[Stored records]
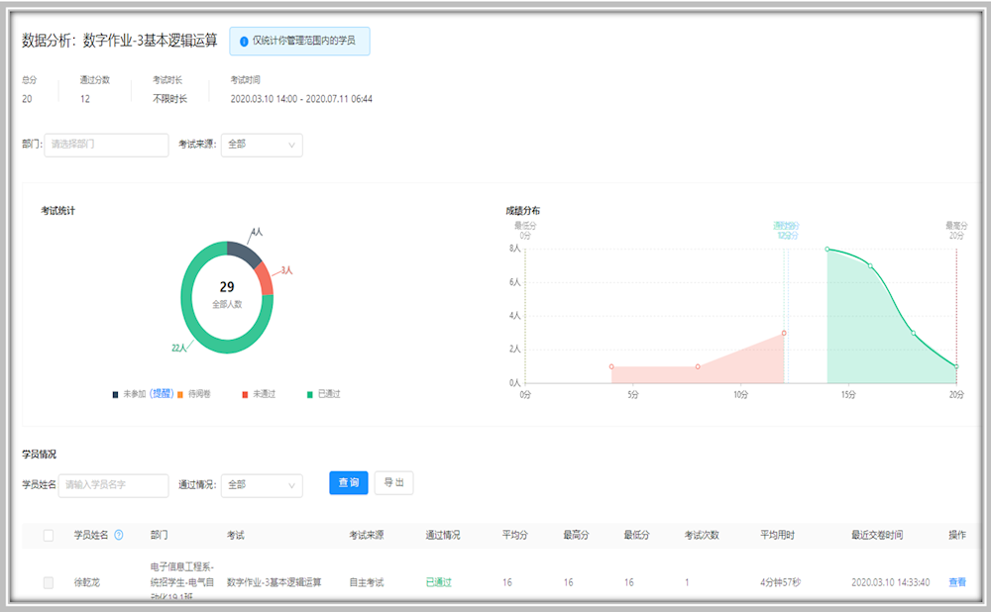Expand the 通过情况 filter dropdown
This screenshot has width=991, height=612.
(x=262, y=485)
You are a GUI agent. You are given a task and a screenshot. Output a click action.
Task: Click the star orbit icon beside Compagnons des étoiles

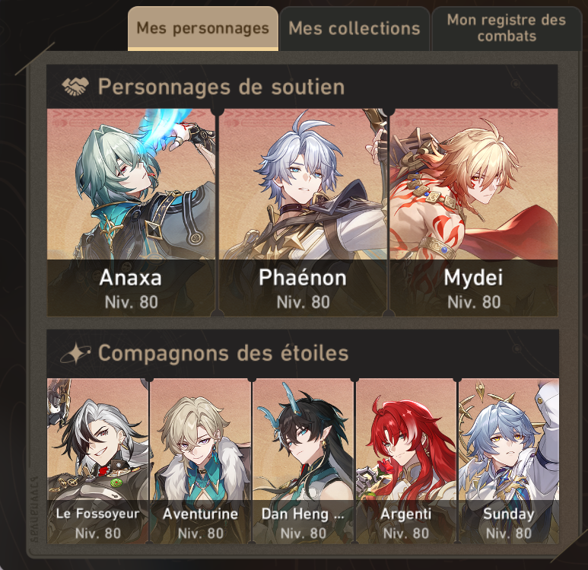coord(75,353)
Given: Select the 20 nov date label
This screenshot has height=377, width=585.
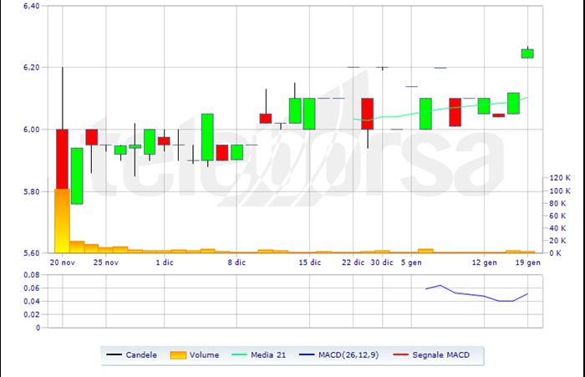Looking at the screenshot, I should click(x=64, y=262).
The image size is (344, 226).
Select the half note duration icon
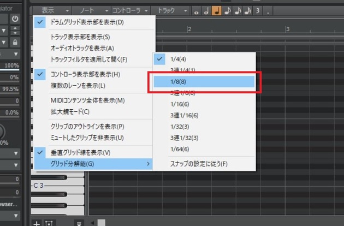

_Goal of the exercise_
Without the pictures, repeat exactly the lines running from the line containing "Task: Click the" through the end of the data, both ends included.

_Answer for the task_
Task: Click the star orbit icon beside Compagnons des étoiles

coord(75,353)
Given: Select the 20 nov date label
This screenshot has height=377, width=585.
Looking at the screenshot, I should click(x=64, y=262).
The image size is (344, 226).
Select the half note duration icon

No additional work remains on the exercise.